Hi there! You are listening to the Lazy Genius Podcast. I'm Kendra Adachi and I'm here to help you be a genius about the things that matter and lazy about the things that don't.

0:10.0

Today is episode 298, How to Keep Up with Household Habits. This is a constant nag, isn't it? No matter who you are or where you live, there are household tasks that you want to keep up with consistently.

0:22.0

And rarely do you feel like you do that well. It's just easy to feel behind in our homes. Like everything is at best, a sneeze away from falling apart.

0:33.0

So today we're going to talk about how to choose the household habits that matter to you and how you might keep up with actually doing them.

0:41.0

After this episode is over, I really think you're going to feel revived when it comes to your own home and how you see the tasks that you want to do.

0:48.0

So let's jump in. First, I want us to talk about how to choose the household habits that matter to you. The list of things that we can do in our homes to keep it clean and tidy and well maintained and organized and all those responsibility words.

1:03.0

It's a very long list. There are so many things that you could be doing every day to make your home function in a specific way.

1:11.0

That you are a person, you are a person with many responsibilities outside of your home that take up a lot of your time.

**Stored data:**
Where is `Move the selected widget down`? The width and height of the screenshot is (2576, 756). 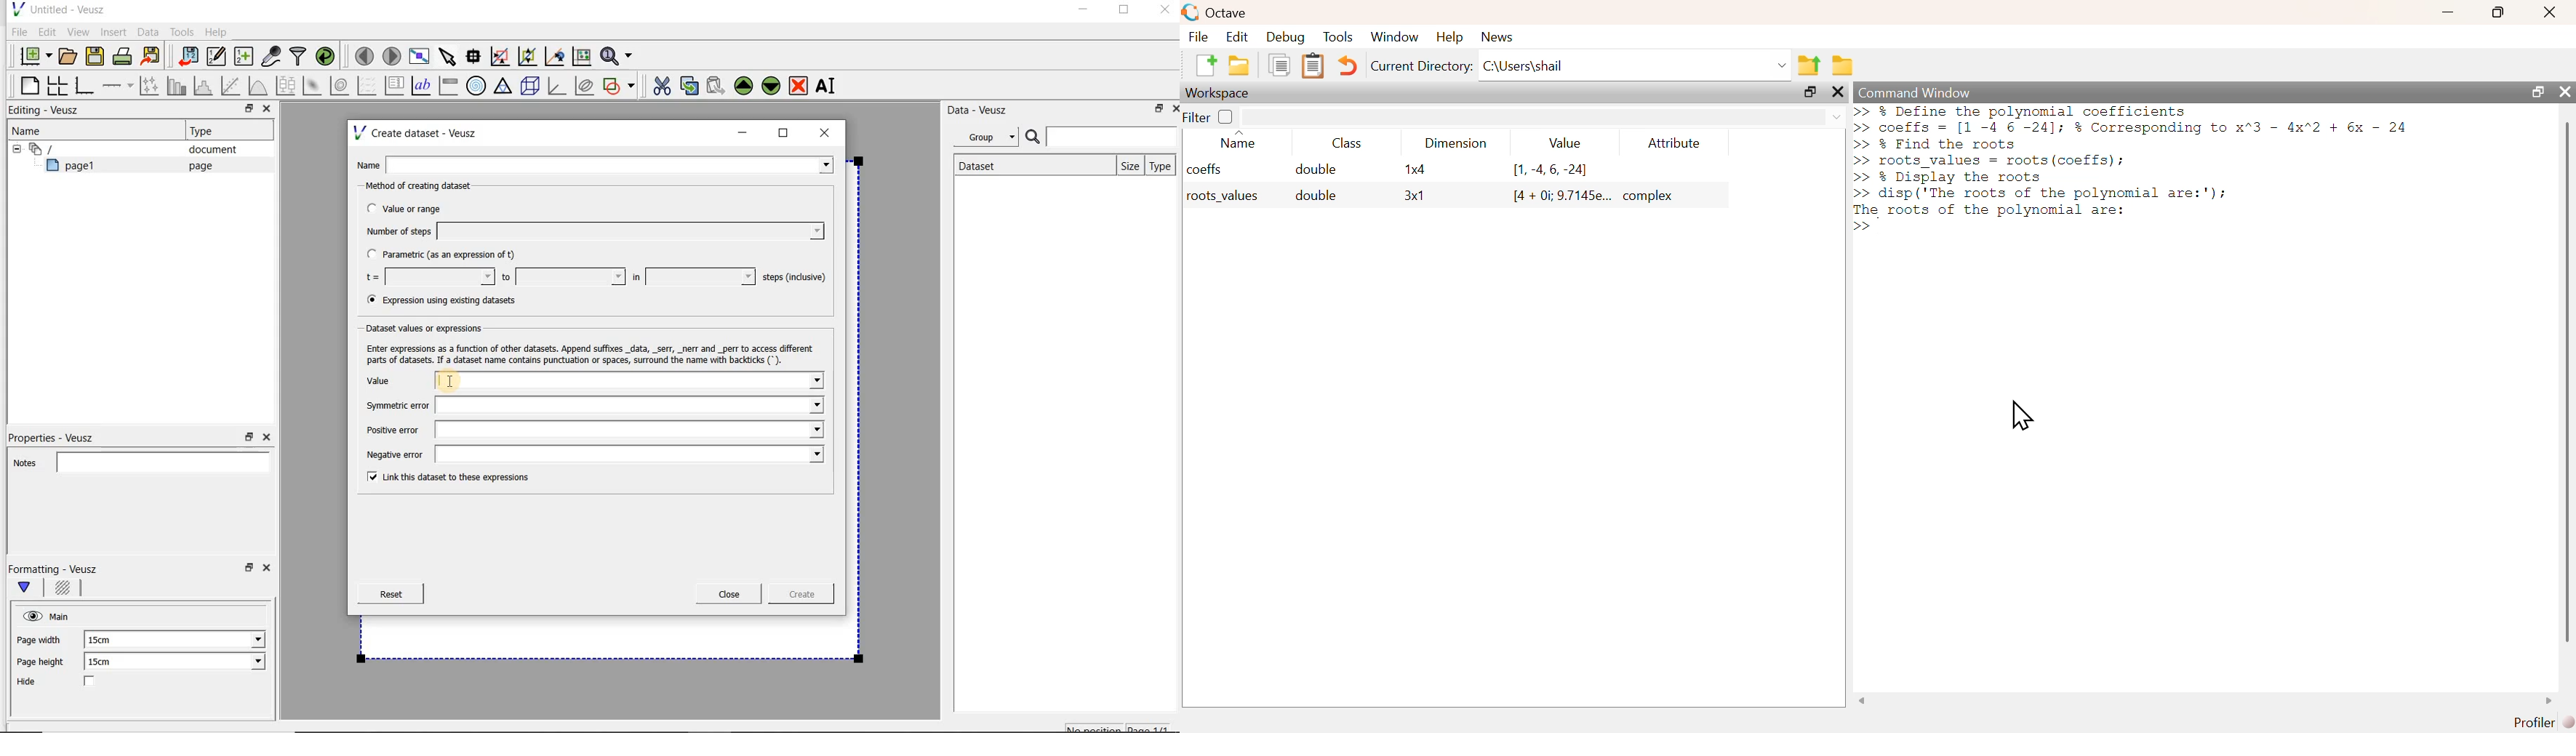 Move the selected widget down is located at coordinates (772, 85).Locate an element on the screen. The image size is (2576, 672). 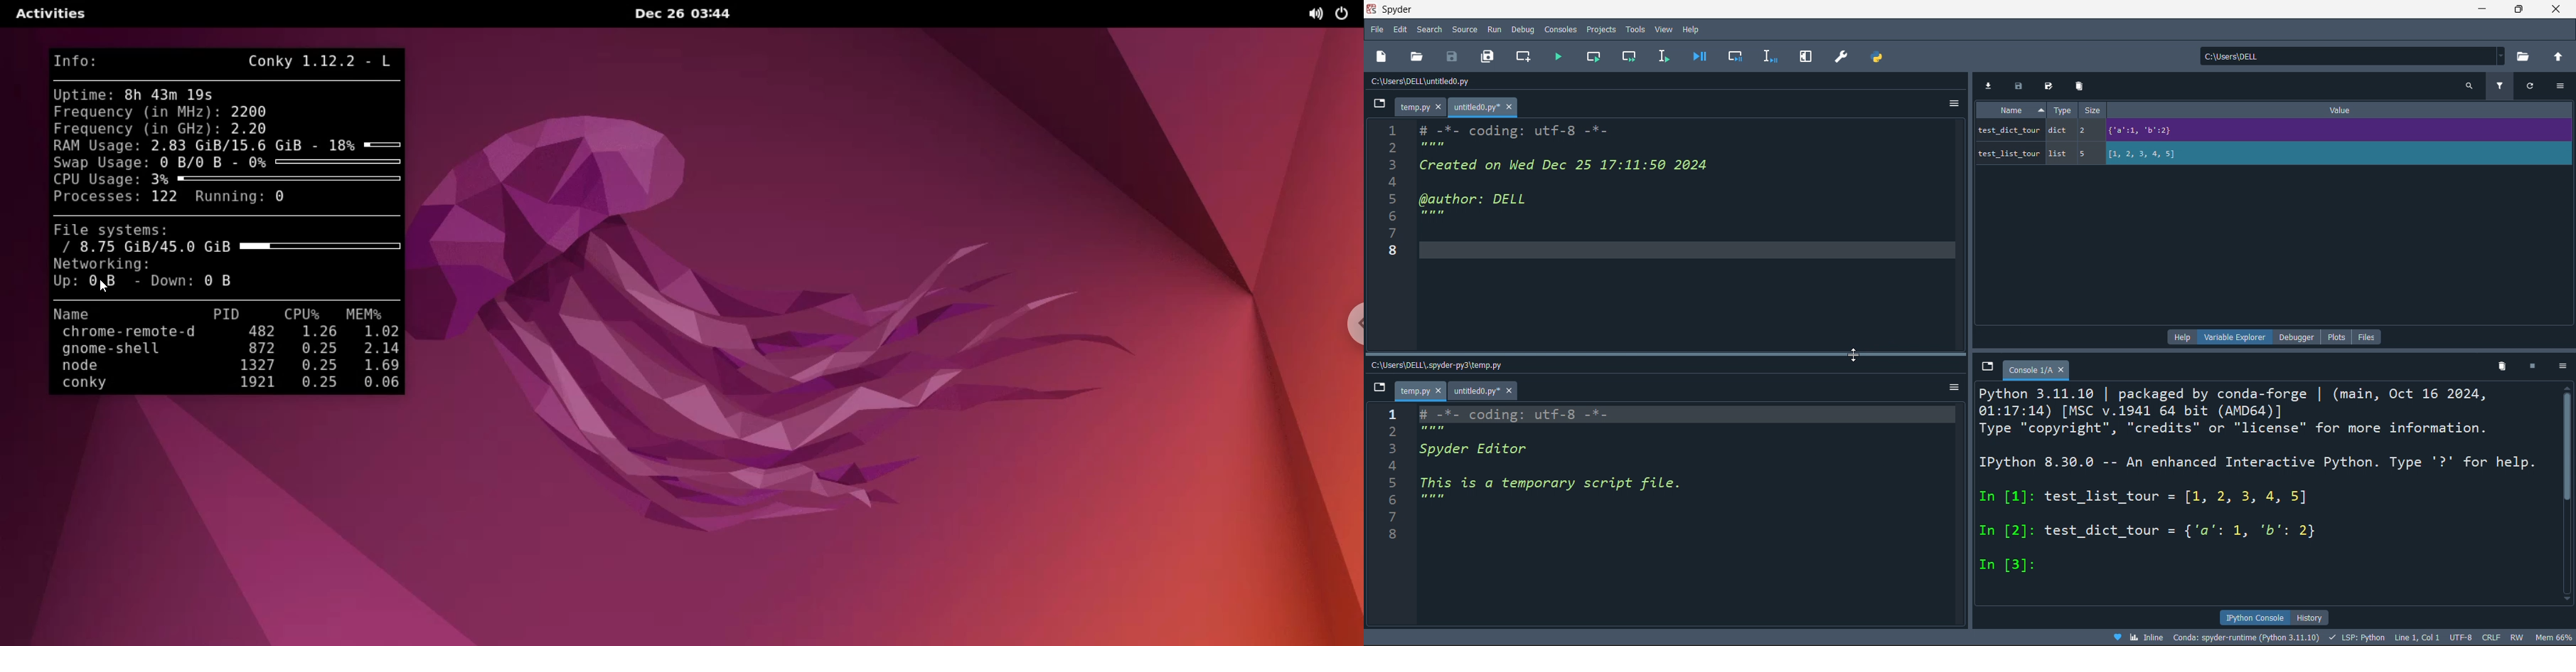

**Required task:** Repeat everything from "After this episode" down to "those responsibility words." in the podcast transcript on household habits. The listing isn't needed for what comes next.

**Answer for this exercise:**
After this episode is over, I really think you're going to feel revived when it comes to your own home and how you see the tasks that you want to do.

0:48.0

So let's jump in. First, I want us to talk about how to choose the household habits that matter to you. The list of things that we can do in our homes to keep it clean and tidy and well maintained and organized and all those responsibility words.